Селинунт, или Покои императора
Шрифт:
Поди узнай, где бродили его мысли!.. В каком-нибудь прошлом, недоступном для того, кто никогда не слышал о шумерах и хеттах, никогда не углублялся в хитросплетения политики Аршакидов и приготовления к походу Траяна до берегов Персидского залива. Среди странных видений, едва различимых сквозь удушающие сумерки, вспыхивающие огнем на вершинах, у входа в ущелья, перед замурованными дверями гробниц. Той ночью люди, бежавшие у подножия Везувия, прикрыв головы подушками, решили, что боги умерли.
Воображал ли он себя на месте Атарассо? Вот он просеивает сквозь сито обломки, черепки, покрытые письменами и поднятые с седьмого, восьмого уровня, или наблюдает за тем, как обнажается стена, как откачивают грунтовую воду, остановившую продвижение раскопок…

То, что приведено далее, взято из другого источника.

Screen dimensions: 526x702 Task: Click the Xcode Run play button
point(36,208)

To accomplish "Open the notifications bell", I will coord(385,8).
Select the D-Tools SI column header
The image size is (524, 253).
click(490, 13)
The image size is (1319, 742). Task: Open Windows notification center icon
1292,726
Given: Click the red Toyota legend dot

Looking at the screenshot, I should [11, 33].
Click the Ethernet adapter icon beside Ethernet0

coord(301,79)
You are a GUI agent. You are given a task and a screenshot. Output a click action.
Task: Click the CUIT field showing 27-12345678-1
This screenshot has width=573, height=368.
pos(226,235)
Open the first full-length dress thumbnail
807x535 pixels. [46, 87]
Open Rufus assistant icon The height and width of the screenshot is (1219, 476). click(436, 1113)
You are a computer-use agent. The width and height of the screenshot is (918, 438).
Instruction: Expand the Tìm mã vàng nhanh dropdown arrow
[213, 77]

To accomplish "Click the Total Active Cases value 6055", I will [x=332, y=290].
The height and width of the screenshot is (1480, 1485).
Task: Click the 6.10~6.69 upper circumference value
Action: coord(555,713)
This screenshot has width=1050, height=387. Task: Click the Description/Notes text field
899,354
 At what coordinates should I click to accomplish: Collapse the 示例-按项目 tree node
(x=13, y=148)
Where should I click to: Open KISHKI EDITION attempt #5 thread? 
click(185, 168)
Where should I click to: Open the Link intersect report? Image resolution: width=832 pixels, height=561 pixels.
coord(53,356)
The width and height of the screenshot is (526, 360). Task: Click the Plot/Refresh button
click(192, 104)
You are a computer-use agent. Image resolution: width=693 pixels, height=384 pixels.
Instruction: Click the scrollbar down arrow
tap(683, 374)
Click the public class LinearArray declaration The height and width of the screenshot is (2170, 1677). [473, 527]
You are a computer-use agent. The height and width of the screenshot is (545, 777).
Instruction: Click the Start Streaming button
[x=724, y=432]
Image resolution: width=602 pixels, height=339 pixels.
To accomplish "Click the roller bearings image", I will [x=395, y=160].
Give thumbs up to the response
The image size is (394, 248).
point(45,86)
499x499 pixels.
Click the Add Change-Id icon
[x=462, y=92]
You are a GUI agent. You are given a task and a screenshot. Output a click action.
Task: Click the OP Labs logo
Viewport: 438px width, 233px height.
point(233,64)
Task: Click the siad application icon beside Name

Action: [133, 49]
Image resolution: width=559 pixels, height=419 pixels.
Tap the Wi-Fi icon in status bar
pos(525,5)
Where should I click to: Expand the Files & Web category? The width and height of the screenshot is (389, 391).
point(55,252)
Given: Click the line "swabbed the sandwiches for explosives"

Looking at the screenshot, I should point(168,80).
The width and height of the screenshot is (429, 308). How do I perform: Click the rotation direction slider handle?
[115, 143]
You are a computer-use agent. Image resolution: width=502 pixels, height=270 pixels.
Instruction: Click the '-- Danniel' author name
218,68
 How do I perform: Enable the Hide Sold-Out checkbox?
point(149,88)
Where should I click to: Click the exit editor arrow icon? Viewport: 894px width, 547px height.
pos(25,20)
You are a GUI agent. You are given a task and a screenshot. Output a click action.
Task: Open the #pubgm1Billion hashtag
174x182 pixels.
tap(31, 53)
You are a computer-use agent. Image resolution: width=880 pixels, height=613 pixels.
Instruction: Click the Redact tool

Все эти картины неотвязно преследовали его, являясь на льду замерзшего озера, а он следил за ними
Все это было только иллюзией. Теперь он это знал. И ничто больше не заставит его вернуться к тем спорам, к той мышиной возне. Он отказывался приукрашивать то, что станет его окончательной смертью. Всем заправляла женщина. Та самая, которую в самую светлую пору, когда она приходила к нему каждую ночь и он мог располагать ею, как хотел, он прозвал Пеплом. Огонь, которому было уготовано пожрать его, развеять прах его по ветру! Прах! Сандра!.. [3] И ее лицо тоже стерлось. Он улыбался, глядя на плодородный ил ночи. Я видел перед собой освобожденного человека. Оставалась только та звучавшая внутри него мелодия из нескольких слогов, рожденных из молчания, которое он уже не считал нужным нарушать. Селинунт! Небольшой порт в Малой Азии, где под знаком двуличия, фальши, лжи завершилась одна из величайших судеб в истории. Отзвук его собственного отречения. Зима вокруг оставалась полноправной хозяйкой.
3
Игра слов: по-французски слово «пепел, прах» (cendre) созвучно имени «Сандра».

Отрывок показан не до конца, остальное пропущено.